# What classes are you taking?



## kangarabbit (Dec 26, 2010)

I'm curious.  For those in college/university, what classes are you taking or will be taking in the next school term? Me:

- Physics for biology majors (Electricity and Magnetism) + lab
- Organic chemistry I
- Beginner Japanese (2nd course in the sequence)
- Lower division biology (Multicellular Life)


----------



## CopadoMexicano (Aug 21, 2004)

Health Promotion
Nutrition


----------



## heyJude (Aug 1, 2009)

Bio II
Bio II-Lab
Trigonometry
US History 1877-present


----------



## laura024 (Aug 11, 2006)

Modern British fiction
Social psychology
Ancient civilizations I
Sociology
Philosophy of human nature


----------



## sansd (Mar 22, 2006)

I decided to just take introductory chem instead of trying to pass out after having not taken chemistry for eleven years, so I am going to get that over with in the six-week winter session.

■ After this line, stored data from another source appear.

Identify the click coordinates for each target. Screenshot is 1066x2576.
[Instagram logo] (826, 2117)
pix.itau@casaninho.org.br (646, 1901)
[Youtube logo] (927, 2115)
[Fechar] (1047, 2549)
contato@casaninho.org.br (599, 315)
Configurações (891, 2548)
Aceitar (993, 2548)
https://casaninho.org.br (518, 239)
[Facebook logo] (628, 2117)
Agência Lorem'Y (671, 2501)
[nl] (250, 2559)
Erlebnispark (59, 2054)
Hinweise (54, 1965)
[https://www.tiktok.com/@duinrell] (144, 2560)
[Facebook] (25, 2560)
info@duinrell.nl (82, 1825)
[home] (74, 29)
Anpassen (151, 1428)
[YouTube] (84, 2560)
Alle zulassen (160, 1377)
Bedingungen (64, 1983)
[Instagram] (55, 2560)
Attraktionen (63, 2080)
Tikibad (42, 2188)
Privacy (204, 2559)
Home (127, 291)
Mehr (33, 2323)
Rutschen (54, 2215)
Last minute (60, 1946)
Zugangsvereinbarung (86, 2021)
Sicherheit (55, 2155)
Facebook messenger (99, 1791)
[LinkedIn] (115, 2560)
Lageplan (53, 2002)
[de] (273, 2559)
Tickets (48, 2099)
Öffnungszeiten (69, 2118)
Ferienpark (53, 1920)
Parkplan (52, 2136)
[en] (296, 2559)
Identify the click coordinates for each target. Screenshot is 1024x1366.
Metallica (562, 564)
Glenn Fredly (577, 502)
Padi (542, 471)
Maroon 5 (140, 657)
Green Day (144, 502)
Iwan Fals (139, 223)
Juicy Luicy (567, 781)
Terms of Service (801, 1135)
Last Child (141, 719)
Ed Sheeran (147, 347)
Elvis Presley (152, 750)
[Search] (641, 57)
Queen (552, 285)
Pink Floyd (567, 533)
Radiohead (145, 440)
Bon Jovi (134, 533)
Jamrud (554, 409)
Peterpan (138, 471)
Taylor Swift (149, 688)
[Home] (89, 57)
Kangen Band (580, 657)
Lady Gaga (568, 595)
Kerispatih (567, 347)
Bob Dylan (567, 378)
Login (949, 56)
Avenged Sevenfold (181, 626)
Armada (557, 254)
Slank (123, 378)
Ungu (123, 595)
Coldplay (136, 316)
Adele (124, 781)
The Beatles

I'm not entirely certain what I'll do in the spring.


----------



## missmichelle (Dec 29, 2010)

Nursing!
pharmacology
pathophysiology
microbioloy
biochem
anatomy
statistic


----------



## clair de lune (Dec 20, 2010)

Last semester, woo hoo!

- Synthetic Chem lab
- Earth & Ocean Science
- English grammar 
- Spanish 
- Swedish


----------



## ValiantThor (Dec 6, 2010)

studio lighting
b&w film photography
advanced digital photography
digital imaging 2


----------



## Annie K (Sep 24, 2008)

Human Anatomy and Physiology I
Mathematics for Allied Health


----------



## Abrin (Jul 20, 2010)

English II 
US History II 
Chemistry II 
Calculus I


----------



## bezoomny (Feb 10, 2007)

Ancient Greek (Plato)
Latin (Horace's Odes/Epodes)
Philosophy - Plato
and either Contemporary French Culture or Poetry and Politics in Rome (I haven't been able to register yet, but I can get into any classics course I choose by just asking. I have no idea if the French prof will let me in the already-overbooked class)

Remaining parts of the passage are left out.